More than just a whistle-stop, Bellmore is best known for its annual fair, but this beautiful waterfront community is fun all year long. Early summer brings the annual Strawberry Festival. In July, the Long Island International Film Festival draws celebrities from all over. And after the famous fair come the Halloween Parade, horsedrawn carriage tour of holiday-decorated homes and lots of other community events.
Bellmore’s Newbridge Road Park has a competition-worthy ice rink and pool, as well as athletic fields and courts. Children's sports leagues keep the local school sports fields busy all over town. Its Mill Pond is a great place to walk, bird watch and even fish. The Faith Laursen Meroke Preserve on the Belllmore-Merrick border is a peaceful respite.

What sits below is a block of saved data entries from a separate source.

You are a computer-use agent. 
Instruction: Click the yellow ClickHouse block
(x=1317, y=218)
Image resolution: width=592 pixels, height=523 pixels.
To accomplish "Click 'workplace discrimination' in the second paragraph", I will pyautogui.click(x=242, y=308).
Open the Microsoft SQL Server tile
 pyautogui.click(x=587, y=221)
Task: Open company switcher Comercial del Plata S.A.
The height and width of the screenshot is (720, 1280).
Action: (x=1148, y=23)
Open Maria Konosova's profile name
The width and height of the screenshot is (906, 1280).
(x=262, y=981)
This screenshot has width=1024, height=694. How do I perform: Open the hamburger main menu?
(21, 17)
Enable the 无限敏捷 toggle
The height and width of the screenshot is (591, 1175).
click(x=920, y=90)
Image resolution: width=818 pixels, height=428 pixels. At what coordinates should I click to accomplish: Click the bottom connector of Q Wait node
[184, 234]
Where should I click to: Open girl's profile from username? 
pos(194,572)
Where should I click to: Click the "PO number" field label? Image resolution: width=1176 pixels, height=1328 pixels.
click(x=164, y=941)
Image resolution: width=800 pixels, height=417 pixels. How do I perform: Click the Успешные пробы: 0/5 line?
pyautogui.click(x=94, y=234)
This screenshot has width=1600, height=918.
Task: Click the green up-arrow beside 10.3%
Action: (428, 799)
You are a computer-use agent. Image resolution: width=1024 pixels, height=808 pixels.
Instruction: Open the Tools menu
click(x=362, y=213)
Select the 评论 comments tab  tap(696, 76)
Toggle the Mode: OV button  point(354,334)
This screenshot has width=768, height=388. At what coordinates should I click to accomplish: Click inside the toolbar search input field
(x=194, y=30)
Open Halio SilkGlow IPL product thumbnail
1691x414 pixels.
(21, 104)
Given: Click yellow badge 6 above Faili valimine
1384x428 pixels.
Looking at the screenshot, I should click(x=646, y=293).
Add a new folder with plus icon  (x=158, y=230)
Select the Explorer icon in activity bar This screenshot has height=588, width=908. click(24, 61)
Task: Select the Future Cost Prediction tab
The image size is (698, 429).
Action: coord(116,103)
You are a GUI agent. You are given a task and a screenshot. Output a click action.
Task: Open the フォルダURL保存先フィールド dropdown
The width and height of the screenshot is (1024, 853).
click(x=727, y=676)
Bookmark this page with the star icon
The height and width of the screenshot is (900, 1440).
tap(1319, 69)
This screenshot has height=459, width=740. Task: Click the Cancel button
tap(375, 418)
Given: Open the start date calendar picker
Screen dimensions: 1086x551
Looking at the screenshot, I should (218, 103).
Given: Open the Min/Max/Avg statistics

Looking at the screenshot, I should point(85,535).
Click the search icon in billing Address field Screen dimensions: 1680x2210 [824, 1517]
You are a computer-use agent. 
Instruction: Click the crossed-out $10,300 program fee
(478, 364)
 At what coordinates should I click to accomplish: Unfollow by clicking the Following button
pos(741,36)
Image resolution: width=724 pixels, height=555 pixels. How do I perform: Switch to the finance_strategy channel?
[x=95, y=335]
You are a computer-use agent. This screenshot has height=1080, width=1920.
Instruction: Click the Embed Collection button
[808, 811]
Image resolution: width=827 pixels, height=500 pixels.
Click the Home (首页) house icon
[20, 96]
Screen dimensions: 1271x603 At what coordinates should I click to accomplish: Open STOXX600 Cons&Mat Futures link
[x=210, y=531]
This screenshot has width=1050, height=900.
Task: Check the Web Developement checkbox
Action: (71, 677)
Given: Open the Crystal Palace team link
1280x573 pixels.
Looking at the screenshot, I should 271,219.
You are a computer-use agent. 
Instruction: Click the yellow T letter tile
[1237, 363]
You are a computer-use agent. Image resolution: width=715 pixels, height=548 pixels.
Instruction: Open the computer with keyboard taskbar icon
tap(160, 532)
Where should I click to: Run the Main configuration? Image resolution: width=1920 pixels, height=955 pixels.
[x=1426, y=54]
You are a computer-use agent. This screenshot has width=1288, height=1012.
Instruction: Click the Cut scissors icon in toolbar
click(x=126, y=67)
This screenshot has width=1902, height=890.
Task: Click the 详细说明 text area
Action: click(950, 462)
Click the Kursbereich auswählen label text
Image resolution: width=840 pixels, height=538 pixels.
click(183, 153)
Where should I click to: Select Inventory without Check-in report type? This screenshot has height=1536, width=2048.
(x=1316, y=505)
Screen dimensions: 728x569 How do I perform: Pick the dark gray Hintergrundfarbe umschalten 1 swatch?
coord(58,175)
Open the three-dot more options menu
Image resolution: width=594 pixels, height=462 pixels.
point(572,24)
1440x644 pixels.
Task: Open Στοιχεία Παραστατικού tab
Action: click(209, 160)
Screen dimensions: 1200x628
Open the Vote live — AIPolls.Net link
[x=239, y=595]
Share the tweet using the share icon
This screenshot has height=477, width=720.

Bellmore night life is hopping, with many entertainers getting their first break at the Brokerage Comedy Club, and then coming back after they become stars. And how many small towns these days have two movie theaters and so many happening restaurants?
It's fun to explore the quaint Bedford Avenue shopping district, and check out the informal car show at the station. Bellmore has lots of history for those who enjoy learning about the past, and frequent programs at the local libraries.
Did you know, for example, that Bellmore owes its name to the South Shore Rail Road during the mid-1800s, which named it even when the scattered residences in the area were actually known as Newbridge and Smithville South – to the immediate north, now known as North Bellmore.
The United Methodist Church settled into the community in 1839 on South Oyster Bay Turnpike (now Merrick Road) to bring a sense of higher purpose to the community. ACE Hardware now stands there.
In the 1920s Weinman’s Hardware settled on Bedford Avenue along with other stores, moving Mr. Weinman to develop the Bellmore Board of Trade to address business needs, and was its first president.
The hardware store and others became well-established businesses, serving farmers coming south on Bellmore Road and Bellmore Avenue from as far north as Hicksville and Levittown for their supplies. Customers also came from the marine areas to the south for supplies as well.
Bellmore became the foremost shopping center between Freeport and Amityville with the railroad a convenient means with which to come into town to shop.
While the Bellmore Canal to the south – among the marshlands – also helped bring goods such as oil to up to Bellmore, and people living in houses along the canals clammed and fished, after World War Bellmore began a growth spurt in and around the train tracks.
During the Prohibition well-to-do families along the canals in Bellmore were known to have built tunnels leading to their houses to...forego the Prohibition’s prohibitions.
That growth flourished again after World War II when more people looked to Long Island as a way to find the American dream, and the marshlands south of Boundary Avenue – south of Merrick Road – were developed into tract housing, with building lasting into the ‘60s and ‘70s.
It’s a wonderful life, right here, right now.